I don't have inputs on the earning side. I have faced the work-stress myself in the past and have found "Agile Mindset" to be useful in pre-empting stress related to inevitable screw-ups.
1. You focus on "fail fast". i.e. you define a task completion date, completion criteria and figure out if something has failed within that bounded time-frame. This mitigates failures from festering and damages from those failures compounding.
2. You DO NOT focus on Root Cause Analysis in the middle of dealing with a damage control situation. This (focusing on unproductive root cause analysis) is probably the biggest cause of stress. You religiously do a "Sprint Review Meeting" (
https://www.mountaingoatsoftware.com/agile/scrum/meetings/sprint-review-meeting) at the end of every sprint where you focus on all RCA and other general improvements. If someone brings up an RCA discussion (e.g. "why did this happen?") when you are knee deep in mitigating it, you shut him/her down by saying "we have a RCA planned for X date, I'll send you the invite and we can discuss this there". You need to do that religiously irrespective of the rank of the person asking it. And then, of course, you do proper root cause analysis in the sprint review meeting. If you can't avoid the question (e.g. if the CEO is asking it) then you stop all work on mitigating the issue, do RCA, and then get back after you are done with it, with full understanding of all parties that this will delay the fix.
Please note that there is a lot of buzzwords and unproductive ceremonies associated with the whole Agile stuff. Please don't get sidetracked by them - just try to understand the reasoning behind those and focus on that.
You need to be very hands on to be a good, Agile, project manager. i.e. you may not need to be a petroleum engineer, but you better understand all the components that go into digging a well and don't get lost when an engineer explains you why the "normal" way of doing things need to be adapted in this situation. This ability is important everywhere, but critical for Agile project management.

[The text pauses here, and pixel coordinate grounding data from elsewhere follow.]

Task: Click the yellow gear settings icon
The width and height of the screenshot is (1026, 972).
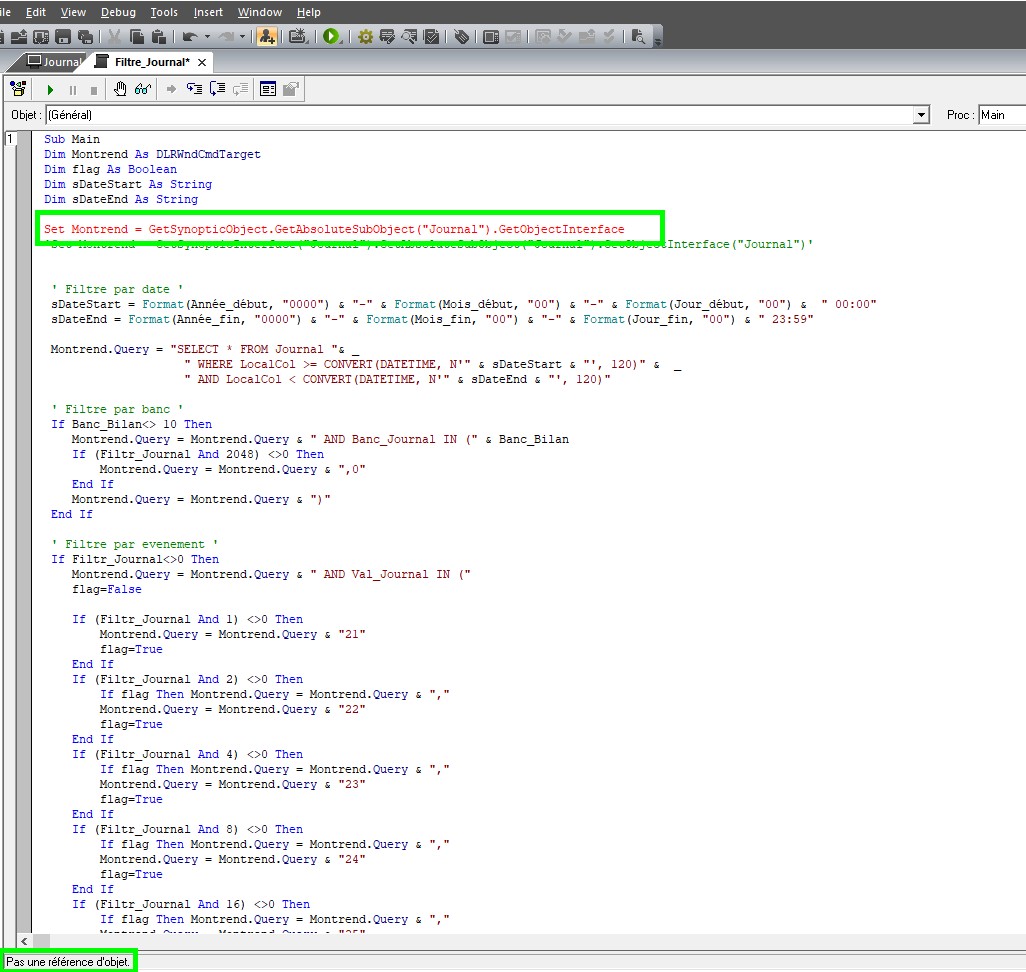Action: (x=365, y=37)
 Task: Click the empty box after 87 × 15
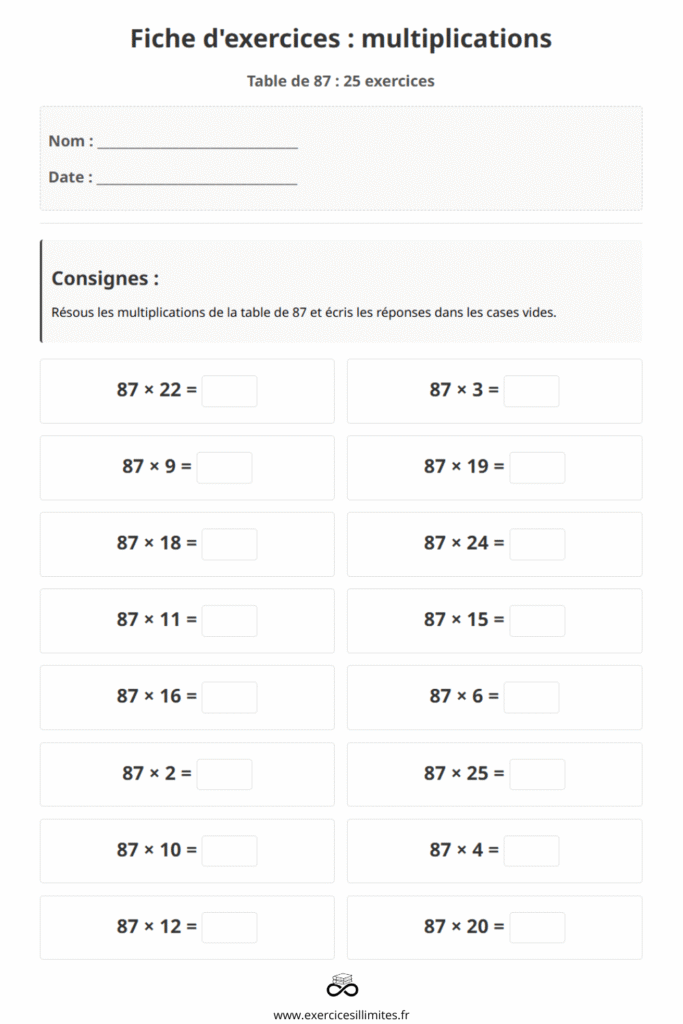[537, 620]
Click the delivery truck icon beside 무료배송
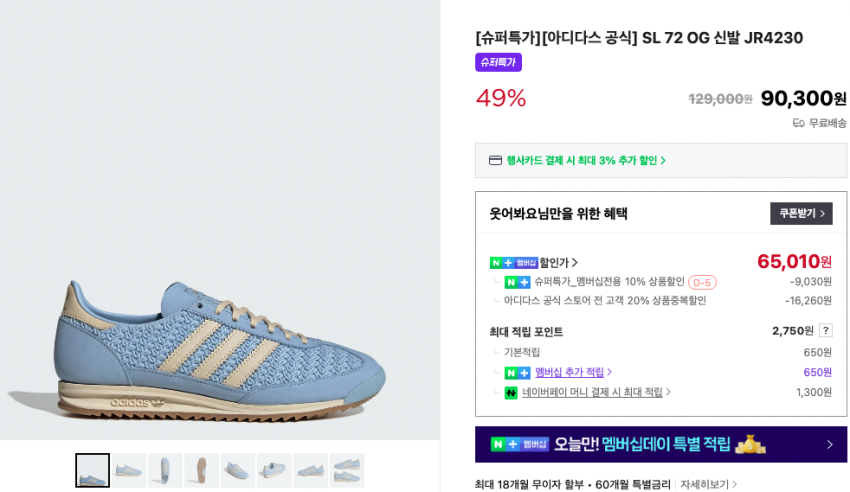This screenshot has width=850, height=492. click(798, 123)
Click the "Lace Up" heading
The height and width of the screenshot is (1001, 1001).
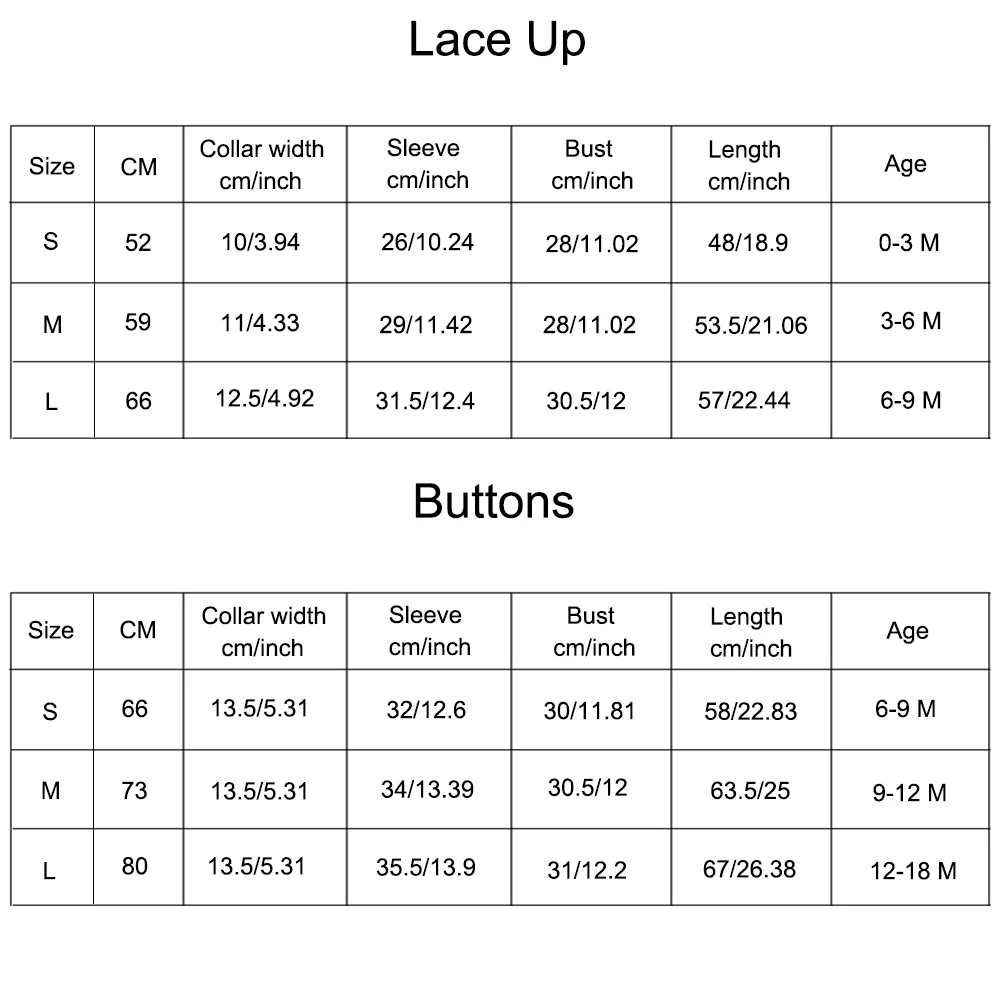[x=497, y=40]
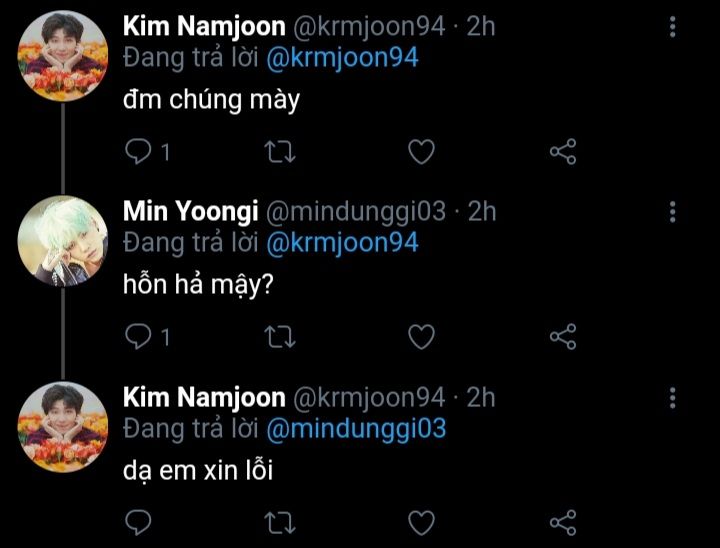
Task: Like Min Yoongi's "hỗn hả mậy?" tweet
Action: click(422, 337)
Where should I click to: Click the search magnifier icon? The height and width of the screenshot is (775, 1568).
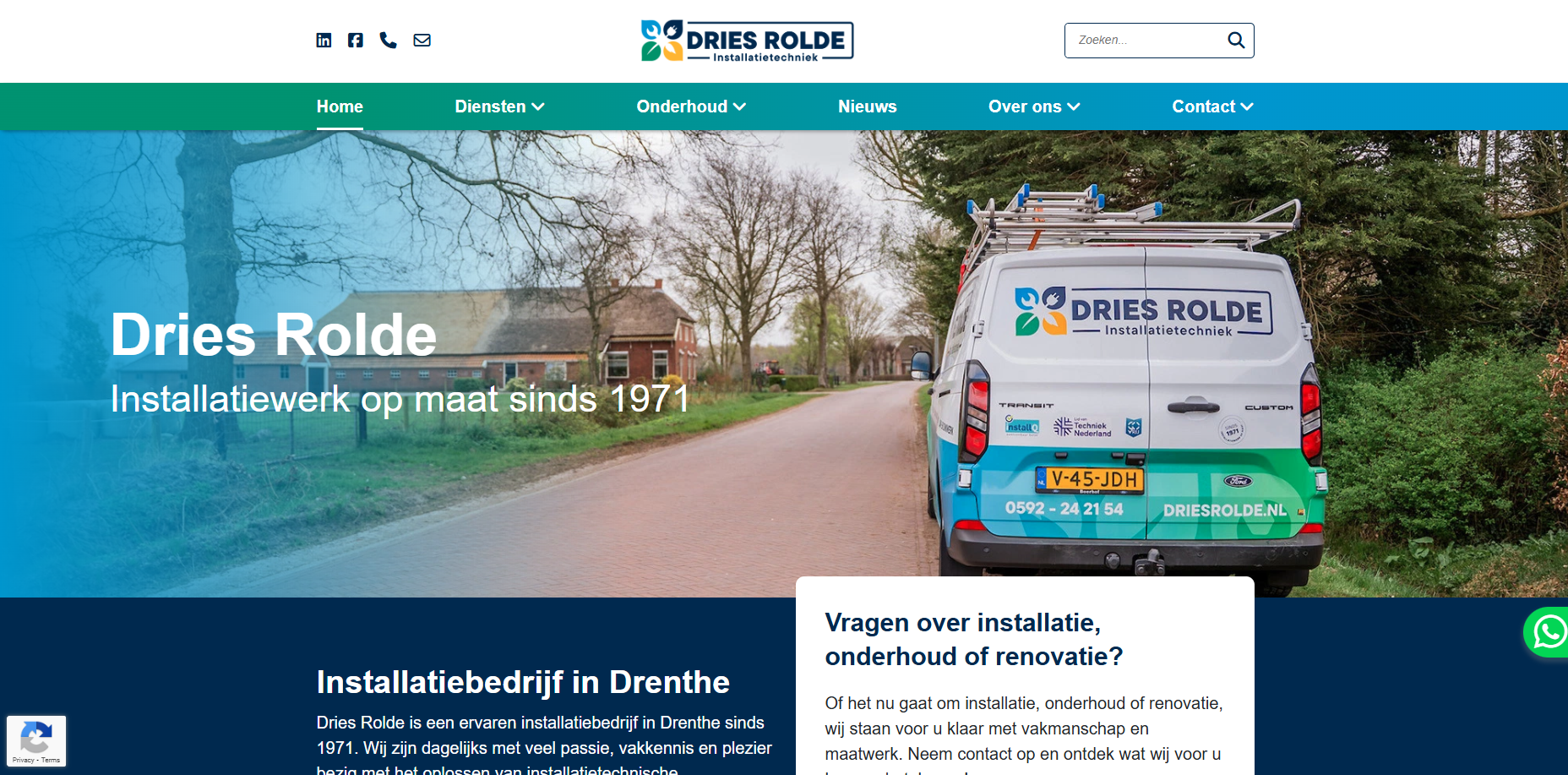tap(1236, 40)
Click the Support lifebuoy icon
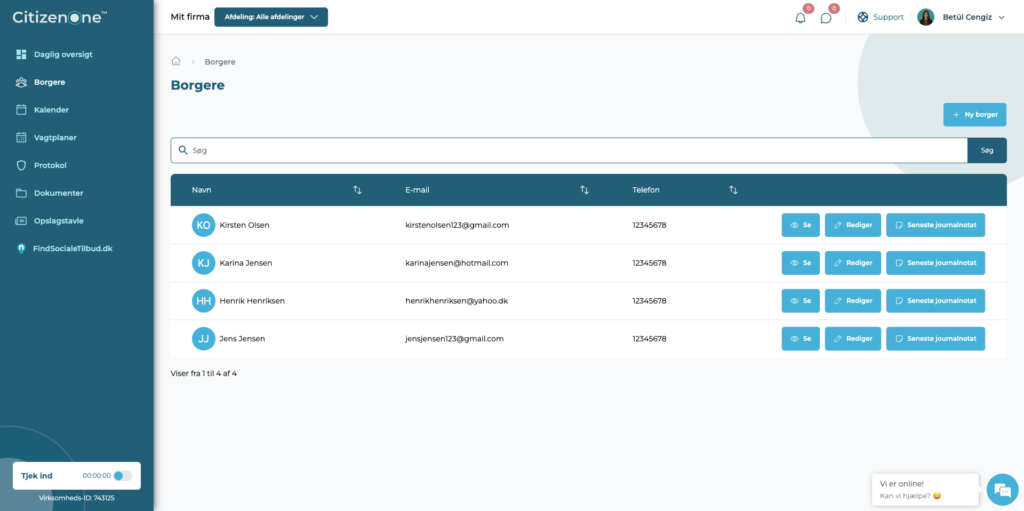The width and height of the screenshot is (1024, 511). tap(863, 17)
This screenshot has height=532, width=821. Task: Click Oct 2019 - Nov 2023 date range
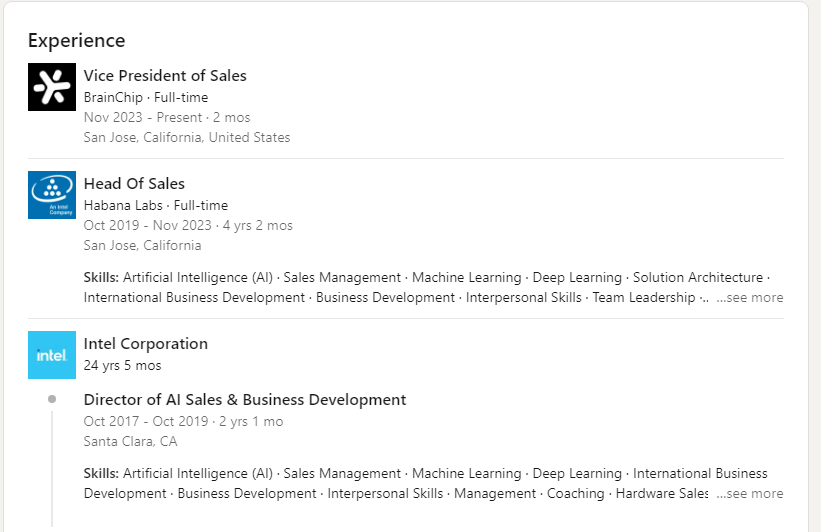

If you are doing PMP, that is great and will likely make your resume attractive. Last time I looked into PMP (a decade ago, not sure if this is the case now), however, it was all waterfall and militantly anti-Agile. So be careful there :-) Unfortunately, I have found all Agile training courses to be heavy on rituals and low on the reasoning behind it - so can't recommend any of those either. If you are used to consistently mitigating screw-ups and completing projects successfully, then you are probably doing Agile intuitively without realizing. Just read up a bit more on how other people think about it, and maybe you will feel this whole thing to be so much under control that it will stop bothering you or stressing you out.